** Opening Records for the task block **

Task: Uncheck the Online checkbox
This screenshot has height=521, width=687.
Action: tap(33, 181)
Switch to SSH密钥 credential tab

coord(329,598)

** Closing Records for the task block **

Exercise instructions: Please copy the whole of the material exactly as written.

Task output:
Task: Uncheck the Online checkbox
This screenshot has height=521, width=687.
Action: tap(33, 181)
Switch to SSH密钥 credential tab

coord(329,598)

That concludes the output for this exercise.